-- Pedido dado A --
Edite o trecho sobre os Mourões na história brasileira, começando em "Ao longo de" e terminando em "e Castelo Branco.", trocando "Getúlio" por "Vargas".
-- Pedido dado B --
Responda com base no trecho sobre os Mourões na história brasileira:
(i) Em que ano o capitão Mourão divulgou o falso plano Cohen?
(ii) Que ditadura Getúlio instituiu usando esse plano como pretexto?
(iii) A que cargo é candidato o Mourão citado no fim do trecho?

Ao longo de nossa história, portanto, o que vemos é que, entre armações militares, midiáticas, climáticas e intelectuais, é de Mourão em Mourão que se constroem cercos ao povo brasileiro, lembremo-nos do falso plano Cohen divulgado pelo capitão Mourão em 1937, que serviu de pretexto para Getúlio instituir de vez a ditadura do Estado Novo. Em 1964, o mesmo Mourão, agora general, desceu a serra antes da hora para descer a lenha no povo, caso esse se revoltasse contra o golpe de Johnson, Gordon, Walters e Castelo Branco.
E agora temos outro Mourão, general, candidato a vice, falando um monte de absurdos, ao lado de um ex-capitão, candidato a presidente, falando outro tanto de absurdos.

-- Trecho de origem --
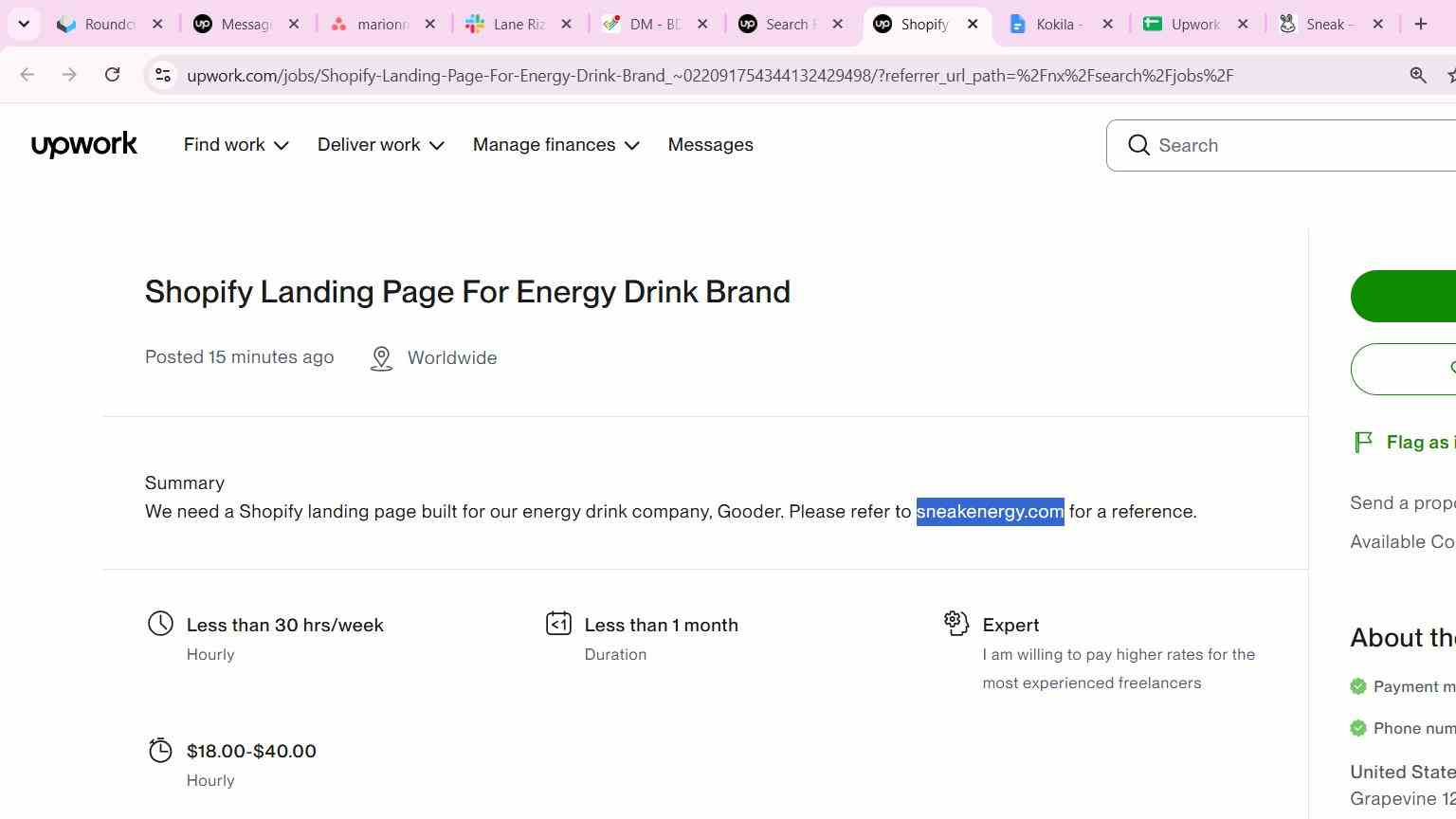
Task: Click the flag icon for inappropriate job
Action: click(1364, 442)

-- Resposta completa A --
Ao longo de nossa história, portanto, o que vemos é que, entre armações militares, midiáticas, climáticas e intelectuais, é de Mourão em Mourão que se constroem cercos ao povo brasileiro, lembremo-nos do falso plano Cohen divulgado pelo capitão Mourão em 1937, que serviu de pretexto para Vargas instituir de vez a ditadura do Estado Novo. Em 1964, o mesmo Mourão, agora general, desceu a serra antes da hora para descer a lenha no povo, caso esse se revoltasse contra o golpe de Johnson, Gordon, Walters e Castelo Branco.

-- Resposta completa B --
(i) Em 1937.
(ii) A ditadura do Estado Novo.
(iii) A vice.